• **DIRECTIONS**
An exact reprint of the whole listing is what the answer must contain.

• **EXTRACTED INFORMATION**

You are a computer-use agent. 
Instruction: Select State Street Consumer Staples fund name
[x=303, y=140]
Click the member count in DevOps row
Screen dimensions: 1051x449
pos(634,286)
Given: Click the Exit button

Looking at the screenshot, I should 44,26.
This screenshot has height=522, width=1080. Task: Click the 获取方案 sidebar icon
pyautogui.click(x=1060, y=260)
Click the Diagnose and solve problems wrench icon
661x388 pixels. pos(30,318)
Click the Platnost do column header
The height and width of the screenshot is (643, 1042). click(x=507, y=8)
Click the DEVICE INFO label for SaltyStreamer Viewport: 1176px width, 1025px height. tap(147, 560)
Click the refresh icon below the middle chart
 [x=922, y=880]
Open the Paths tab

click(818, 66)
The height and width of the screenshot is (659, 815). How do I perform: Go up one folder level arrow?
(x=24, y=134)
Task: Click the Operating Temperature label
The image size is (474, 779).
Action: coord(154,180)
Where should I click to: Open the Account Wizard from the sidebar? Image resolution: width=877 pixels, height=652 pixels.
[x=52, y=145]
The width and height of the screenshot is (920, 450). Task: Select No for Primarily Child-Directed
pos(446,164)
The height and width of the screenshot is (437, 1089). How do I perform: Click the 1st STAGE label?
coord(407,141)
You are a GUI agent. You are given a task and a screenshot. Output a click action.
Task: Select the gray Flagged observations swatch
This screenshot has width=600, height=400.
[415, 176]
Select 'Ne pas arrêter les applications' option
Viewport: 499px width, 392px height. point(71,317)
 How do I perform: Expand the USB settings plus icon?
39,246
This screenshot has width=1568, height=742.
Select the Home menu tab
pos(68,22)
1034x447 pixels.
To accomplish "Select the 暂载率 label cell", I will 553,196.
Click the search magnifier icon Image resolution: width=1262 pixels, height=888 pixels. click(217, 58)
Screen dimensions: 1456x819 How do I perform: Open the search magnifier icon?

• **EXERCISE ANSWER**
You are a computer-use agent. 
Instruction: Select State Street Consumer Staples fund name
[x=303, y=140]
Click the member count in DevOps row
Screen dimensions: 1051x449
pos(634,286)
Given: Click the Exit button

Looking at the screenshot, I should 44,26.
This screenshot has height=522, width=1080. Task: Click the 获取方案 sidebar icon
pyautogui.click(x=1060, y=260)
Click the Diagnose and solve problems wrench icon
661x388 pixels. pos(30,318)
Click the Platnost do column header
The height and width of the screenshot is (643, 1042). click(x=507, y=8)
Click the DEVICE INFO label for SaltyStreamer Viewport: 1176px width, 1025px height. tap(147, 560)
Click the refresh icon below the middle chart
 [x=922, y=880]
Open the Paths tab

click(818, 66)
The height and width of the screenshot is (659, 815). How do I perform: Go up one folder level arrow?
(x=24, y=134)
Task: Click the Operating Temperature label
The image size is (474, 779).
Action: coord(154,180)
Where should I click to: Open the Account Wizard from the sidebar? Image resolution: width=877 pixels, height=652 pixels.
[x=52, y=145]
The width and height of the screenshot is (920, 450). Task: Select No for Primarily Child-Directed
pos(446,164)
The height and width of the screenshot is (437, 1089). How do I perform: Click the 1st STAGE label?
coord(407,141)
You are a GUI agent. You are given a task and a screenshot. Output a click action.
Task: Select the gray Flagged observations swatch
This screenshot has width=600, height=400.
[415, 176]
Select 'Ne pas arrêter les applications' option
Viewport: 499px width, 392px height. point(71,317)
 How do I perform: Expand the USB settings plus icon?
39,246
This screenshot has width=1568, height=742.
Select the Home menu tab
pos(68,22)
1034x447 pixels.
To accomplish "Select the 暂载率 label cell", I will 553,196.
Click the search magnifier icon Image resolution: width=1262 pixels, height=888 pixels. click(217, 58)
Screen dimensions: 1456x819 How do I perform: Open the search magnifier icon?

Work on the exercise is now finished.